[Exercise] Rewrite the material from the start through the line containing "click(28, 283)", inclusive, changing every "Instruction" to "Goal" and leaving everything else as it is.

═══

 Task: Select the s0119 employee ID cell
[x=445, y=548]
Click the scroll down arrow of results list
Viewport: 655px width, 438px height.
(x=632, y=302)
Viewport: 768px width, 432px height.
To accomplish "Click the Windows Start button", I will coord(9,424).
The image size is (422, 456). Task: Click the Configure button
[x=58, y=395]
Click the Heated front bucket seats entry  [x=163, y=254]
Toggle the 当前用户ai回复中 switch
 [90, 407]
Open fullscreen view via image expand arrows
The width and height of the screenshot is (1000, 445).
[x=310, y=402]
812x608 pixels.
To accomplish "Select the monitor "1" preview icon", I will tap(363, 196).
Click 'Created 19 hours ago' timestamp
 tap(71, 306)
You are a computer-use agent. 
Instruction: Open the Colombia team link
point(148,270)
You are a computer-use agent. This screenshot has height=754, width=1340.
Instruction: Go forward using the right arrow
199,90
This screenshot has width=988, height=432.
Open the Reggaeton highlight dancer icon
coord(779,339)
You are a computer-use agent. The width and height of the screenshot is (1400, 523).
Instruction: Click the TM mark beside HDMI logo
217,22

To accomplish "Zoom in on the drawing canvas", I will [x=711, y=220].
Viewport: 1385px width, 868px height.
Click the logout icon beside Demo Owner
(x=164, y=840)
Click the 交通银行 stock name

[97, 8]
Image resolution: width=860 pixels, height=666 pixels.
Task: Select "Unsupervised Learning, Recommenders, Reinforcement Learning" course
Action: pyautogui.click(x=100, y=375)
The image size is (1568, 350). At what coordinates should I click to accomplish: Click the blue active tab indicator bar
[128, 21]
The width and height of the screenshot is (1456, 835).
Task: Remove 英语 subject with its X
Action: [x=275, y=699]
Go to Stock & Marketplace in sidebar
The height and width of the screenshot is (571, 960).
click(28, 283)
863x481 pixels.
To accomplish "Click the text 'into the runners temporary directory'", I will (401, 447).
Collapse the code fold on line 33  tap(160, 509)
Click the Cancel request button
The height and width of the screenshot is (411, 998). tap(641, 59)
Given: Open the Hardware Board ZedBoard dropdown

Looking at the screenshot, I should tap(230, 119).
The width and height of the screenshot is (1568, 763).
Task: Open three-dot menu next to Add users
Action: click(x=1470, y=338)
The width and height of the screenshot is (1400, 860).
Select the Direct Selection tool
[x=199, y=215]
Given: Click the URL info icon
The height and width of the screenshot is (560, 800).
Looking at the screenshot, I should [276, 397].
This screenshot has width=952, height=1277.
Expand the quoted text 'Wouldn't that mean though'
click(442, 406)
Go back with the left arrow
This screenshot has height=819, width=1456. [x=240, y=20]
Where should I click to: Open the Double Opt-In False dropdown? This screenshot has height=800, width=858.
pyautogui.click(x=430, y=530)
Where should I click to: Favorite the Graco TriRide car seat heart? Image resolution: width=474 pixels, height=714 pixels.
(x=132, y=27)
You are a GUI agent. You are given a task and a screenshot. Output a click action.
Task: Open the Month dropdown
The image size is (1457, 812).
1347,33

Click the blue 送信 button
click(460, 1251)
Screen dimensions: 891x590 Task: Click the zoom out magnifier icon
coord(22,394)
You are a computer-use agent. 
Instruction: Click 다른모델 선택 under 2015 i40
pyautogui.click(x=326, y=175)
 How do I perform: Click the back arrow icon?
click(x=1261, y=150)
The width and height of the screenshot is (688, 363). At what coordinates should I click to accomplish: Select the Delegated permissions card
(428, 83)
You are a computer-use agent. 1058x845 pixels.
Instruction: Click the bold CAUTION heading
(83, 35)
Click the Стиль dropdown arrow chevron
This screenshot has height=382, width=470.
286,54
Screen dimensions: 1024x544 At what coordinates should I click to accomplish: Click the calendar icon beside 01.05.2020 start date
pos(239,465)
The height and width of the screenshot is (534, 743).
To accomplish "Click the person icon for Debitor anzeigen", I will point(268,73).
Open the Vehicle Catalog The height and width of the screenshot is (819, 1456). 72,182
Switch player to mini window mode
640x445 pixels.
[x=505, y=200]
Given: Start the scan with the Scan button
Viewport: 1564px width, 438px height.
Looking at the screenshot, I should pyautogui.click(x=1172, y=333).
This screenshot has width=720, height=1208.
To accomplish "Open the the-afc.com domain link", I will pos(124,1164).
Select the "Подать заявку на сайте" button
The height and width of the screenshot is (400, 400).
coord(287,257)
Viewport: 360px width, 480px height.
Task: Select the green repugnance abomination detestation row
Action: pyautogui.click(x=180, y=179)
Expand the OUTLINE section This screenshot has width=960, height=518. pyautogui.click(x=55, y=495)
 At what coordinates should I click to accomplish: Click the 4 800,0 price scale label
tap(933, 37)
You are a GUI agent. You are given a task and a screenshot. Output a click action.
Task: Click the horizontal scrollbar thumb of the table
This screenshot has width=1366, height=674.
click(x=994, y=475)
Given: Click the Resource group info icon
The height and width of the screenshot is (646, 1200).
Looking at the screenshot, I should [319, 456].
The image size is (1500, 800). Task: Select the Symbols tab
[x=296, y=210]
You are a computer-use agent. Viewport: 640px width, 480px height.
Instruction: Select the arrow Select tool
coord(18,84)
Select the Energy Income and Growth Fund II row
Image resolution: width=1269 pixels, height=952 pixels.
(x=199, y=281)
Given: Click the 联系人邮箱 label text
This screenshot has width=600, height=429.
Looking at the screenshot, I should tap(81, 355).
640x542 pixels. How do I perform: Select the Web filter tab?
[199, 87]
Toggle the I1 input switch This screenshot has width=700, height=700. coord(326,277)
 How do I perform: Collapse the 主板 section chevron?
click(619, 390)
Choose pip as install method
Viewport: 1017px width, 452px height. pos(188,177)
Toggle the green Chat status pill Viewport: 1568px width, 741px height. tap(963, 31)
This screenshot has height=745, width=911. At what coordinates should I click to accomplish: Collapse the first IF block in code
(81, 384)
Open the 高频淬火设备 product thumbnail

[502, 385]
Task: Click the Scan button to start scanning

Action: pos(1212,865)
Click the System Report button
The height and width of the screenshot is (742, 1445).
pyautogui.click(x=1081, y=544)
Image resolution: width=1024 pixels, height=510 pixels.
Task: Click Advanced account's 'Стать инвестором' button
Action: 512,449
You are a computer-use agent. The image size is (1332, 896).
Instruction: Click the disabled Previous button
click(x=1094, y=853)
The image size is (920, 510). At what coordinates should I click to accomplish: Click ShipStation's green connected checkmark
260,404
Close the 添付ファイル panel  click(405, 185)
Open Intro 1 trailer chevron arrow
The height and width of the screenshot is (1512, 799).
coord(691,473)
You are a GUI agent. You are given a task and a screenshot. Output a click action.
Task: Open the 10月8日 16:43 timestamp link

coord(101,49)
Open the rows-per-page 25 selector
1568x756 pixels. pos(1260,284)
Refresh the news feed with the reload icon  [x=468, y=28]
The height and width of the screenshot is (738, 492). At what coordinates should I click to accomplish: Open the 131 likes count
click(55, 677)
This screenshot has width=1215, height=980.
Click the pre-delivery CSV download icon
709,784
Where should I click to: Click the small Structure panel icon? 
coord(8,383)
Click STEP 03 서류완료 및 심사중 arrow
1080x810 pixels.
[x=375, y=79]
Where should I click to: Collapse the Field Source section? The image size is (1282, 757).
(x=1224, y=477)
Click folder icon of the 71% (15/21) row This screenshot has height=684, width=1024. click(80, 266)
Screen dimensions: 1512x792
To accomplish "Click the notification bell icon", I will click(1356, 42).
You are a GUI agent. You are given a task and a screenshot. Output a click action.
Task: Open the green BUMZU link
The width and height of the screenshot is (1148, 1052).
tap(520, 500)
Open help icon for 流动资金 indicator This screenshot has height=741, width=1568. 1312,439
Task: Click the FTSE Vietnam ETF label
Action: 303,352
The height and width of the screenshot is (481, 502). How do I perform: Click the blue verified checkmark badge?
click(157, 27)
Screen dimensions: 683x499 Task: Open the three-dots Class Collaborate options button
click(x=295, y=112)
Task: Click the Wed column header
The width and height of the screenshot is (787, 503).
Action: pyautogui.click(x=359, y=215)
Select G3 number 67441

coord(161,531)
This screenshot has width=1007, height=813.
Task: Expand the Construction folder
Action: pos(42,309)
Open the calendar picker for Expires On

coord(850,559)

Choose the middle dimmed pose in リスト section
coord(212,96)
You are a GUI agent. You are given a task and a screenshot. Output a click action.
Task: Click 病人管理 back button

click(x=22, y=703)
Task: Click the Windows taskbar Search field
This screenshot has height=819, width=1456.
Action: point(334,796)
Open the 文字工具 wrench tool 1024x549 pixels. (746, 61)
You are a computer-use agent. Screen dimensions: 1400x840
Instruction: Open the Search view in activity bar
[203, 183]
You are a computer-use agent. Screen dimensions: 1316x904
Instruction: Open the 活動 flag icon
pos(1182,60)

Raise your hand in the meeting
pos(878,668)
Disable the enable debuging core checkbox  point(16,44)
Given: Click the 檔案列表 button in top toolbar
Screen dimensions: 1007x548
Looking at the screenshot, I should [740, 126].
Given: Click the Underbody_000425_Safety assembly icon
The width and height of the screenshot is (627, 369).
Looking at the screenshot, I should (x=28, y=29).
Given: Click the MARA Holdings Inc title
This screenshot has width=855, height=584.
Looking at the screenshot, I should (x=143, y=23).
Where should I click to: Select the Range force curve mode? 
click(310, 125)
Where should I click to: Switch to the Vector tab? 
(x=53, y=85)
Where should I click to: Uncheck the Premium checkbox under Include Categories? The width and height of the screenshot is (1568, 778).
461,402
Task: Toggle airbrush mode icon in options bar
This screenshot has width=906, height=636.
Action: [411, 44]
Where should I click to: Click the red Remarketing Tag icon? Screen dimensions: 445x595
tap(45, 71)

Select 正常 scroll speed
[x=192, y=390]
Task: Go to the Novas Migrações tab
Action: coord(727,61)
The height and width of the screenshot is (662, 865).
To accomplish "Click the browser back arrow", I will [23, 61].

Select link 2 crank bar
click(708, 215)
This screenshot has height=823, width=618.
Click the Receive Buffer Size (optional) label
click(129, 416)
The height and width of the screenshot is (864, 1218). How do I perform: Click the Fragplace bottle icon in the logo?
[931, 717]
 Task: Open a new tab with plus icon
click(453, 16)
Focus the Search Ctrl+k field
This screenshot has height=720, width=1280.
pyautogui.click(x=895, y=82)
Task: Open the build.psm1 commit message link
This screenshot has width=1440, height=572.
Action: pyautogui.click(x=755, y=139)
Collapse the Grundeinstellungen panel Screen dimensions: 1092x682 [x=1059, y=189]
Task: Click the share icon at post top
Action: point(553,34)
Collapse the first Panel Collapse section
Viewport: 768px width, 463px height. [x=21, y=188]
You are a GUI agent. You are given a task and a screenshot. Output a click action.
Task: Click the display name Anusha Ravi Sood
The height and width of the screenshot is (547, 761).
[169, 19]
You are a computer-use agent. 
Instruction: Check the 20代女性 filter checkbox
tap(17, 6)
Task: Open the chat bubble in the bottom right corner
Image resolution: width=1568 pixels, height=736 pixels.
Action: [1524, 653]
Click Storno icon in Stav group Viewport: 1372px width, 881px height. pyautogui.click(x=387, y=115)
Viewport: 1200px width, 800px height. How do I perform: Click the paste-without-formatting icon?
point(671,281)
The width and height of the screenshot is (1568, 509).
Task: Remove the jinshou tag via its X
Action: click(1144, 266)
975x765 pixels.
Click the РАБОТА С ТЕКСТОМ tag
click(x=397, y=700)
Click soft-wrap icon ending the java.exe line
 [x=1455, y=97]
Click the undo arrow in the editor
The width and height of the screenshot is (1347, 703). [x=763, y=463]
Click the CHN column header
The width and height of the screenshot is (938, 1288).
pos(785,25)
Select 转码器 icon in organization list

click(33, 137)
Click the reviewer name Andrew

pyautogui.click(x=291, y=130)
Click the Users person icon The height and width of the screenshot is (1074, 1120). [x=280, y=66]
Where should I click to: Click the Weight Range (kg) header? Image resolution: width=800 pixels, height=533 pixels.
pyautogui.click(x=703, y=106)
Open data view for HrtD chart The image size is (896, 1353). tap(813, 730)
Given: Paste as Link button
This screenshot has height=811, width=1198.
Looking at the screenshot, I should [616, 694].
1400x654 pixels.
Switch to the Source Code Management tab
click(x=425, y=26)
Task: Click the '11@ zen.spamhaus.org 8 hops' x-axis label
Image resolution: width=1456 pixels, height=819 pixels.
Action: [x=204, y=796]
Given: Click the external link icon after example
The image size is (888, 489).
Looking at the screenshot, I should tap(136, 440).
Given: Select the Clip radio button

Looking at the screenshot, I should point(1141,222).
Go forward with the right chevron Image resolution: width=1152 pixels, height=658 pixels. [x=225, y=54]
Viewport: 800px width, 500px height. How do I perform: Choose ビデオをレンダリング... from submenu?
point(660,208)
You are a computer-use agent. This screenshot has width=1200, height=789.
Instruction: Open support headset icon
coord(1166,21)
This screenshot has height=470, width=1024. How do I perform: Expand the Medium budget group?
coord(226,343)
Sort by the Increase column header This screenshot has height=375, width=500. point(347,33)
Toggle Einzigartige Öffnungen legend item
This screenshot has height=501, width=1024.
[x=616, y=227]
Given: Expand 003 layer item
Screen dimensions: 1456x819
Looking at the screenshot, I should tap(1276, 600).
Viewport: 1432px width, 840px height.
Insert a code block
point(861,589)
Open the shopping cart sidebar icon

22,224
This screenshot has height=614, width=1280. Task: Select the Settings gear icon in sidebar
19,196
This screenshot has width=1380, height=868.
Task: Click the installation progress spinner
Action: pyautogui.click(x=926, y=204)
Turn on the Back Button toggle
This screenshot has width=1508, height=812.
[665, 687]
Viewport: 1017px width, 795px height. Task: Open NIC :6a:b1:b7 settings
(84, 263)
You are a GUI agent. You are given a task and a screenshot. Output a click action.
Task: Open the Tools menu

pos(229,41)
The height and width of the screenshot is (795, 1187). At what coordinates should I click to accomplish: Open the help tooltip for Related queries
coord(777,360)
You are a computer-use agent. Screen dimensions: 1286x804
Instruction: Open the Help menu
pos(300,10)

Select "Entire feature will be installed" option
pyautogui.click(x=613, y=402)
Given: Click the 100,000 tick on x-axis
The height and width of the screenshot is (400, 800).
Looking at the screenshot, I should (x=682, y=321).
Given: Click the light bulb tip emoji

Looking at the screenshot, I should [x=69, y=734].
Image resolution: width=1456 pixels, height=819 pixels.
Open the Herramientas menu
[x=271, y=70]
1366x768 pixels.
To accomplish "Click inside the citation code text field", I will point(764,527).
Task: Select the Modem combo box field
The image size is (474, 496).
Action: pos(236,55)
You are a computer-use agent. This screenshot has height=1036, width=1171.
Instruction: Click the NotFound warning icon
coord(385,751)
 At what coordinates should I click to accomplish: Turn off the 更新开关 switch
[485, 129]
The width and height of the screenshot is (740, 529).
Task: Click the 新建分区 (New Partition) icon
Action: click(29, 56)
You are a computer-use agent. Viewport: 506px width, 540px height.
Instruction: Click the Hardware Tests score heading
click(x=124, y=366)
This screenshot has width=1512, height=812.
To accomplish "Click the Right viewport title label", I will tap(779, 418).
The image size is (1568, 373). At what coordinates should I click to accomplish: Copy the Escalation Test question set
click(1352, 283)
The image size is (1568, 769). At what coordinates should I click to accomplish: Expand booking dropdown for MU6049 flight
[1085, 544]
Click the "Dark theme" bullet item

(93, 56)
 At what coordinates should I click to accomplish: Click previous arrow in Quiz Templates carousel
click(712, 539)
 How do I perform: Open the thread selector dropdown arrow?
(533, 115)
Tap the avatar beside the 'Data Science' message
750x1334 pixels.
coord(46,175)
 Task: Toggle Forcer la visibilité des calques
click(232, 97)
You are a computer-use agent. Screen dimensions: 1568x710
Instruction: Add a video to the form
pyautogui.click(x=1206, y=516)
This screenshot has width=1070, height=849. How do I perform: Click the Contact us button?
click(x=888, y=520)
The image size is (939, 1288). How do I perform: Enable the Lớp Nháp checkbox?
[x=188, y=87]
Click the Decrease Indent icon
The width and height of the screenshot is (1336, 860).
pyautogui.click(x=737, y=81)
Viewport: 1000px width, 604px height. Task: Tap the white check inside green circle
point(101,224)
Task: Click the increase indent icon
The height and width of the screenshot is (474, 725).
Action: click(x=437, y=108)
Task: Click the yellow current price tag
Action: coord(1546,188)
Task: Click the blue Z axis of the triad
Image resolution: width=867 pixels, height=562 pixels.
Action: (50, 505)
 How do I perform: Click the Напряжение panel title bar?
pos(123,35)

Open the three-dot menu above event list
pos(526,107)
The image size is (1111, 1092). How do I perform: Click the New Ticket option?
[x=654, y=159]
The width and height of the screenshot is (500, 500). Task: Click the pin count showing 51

═══

[Response below]
 Task: Select the s0119 employee ID cell
[x=445, y=548]
Click the scroll down arrow of results list
Viewport: 655px width, 438px height.
(x=632, y=302)
Viewport: 768px width, 432px height.
To accomplish "Click the Windows Start button", I will coord(9,424).
The image size is (422, 456). Task: Click the Configure button
[x=58, y=395]
Click the Heated front bucket seats entry  [x=163, y=254]
Toggle the 当前用户ai回复中 switch
 [90, 407]
Open fullscreen view via image expand arrows
The width and height of the screenshot is (1000, 445).
[x=310, y=402]
812x608 pixels.
To accomplish "Select the monitor "1" preview icon", I will tap(363, 196).
Click 'Created 19 hours ago' timestamp
 tap(71, 306)
You are a computer-use agent. 
Goal: Open the Colombia team link
point(148,270)
You are a computer-use agent. This screenshot has height=754, width=1340.
Goal: Go forward using the right arrow
199,90
This screenshot has width=988, height=432.
Open the Reggaeton highlight dancer icon
coord(779,339)
You are a computer-use agent. The width and height of the screenshot is (1400, 523).
Goal: Click the TM mark beside HDMI logo
217,22

To accomplish "Zoom in on the drawing canvas", I will [x=711, y=220].
Viewport: 1385px width, 868px height.
Click the logout icon beside Demo Owner
(x=164, y=840)
Click the 交通银行 stock name

[97, 8]
Image resolution: width=860 pixels, height=666 pixels.
Task: Select "Unsupervised Learning, Recommenders, Reinforcement Learning" course
Action: pyautogui.click(x=100, y=375)
The image size is (1568, 350). At what coordinates should I click to accomplish: Click the blue active tab indicator bar
[128, 21]
The width and height of the screenshot is (1456, 835).
Task: Remove 英语 subject with its X
Action: [x=275, y=699]
Go to Stock & Marketplace in sidebar
The height and width of the screenshot is (571, 960).
click(28, 283)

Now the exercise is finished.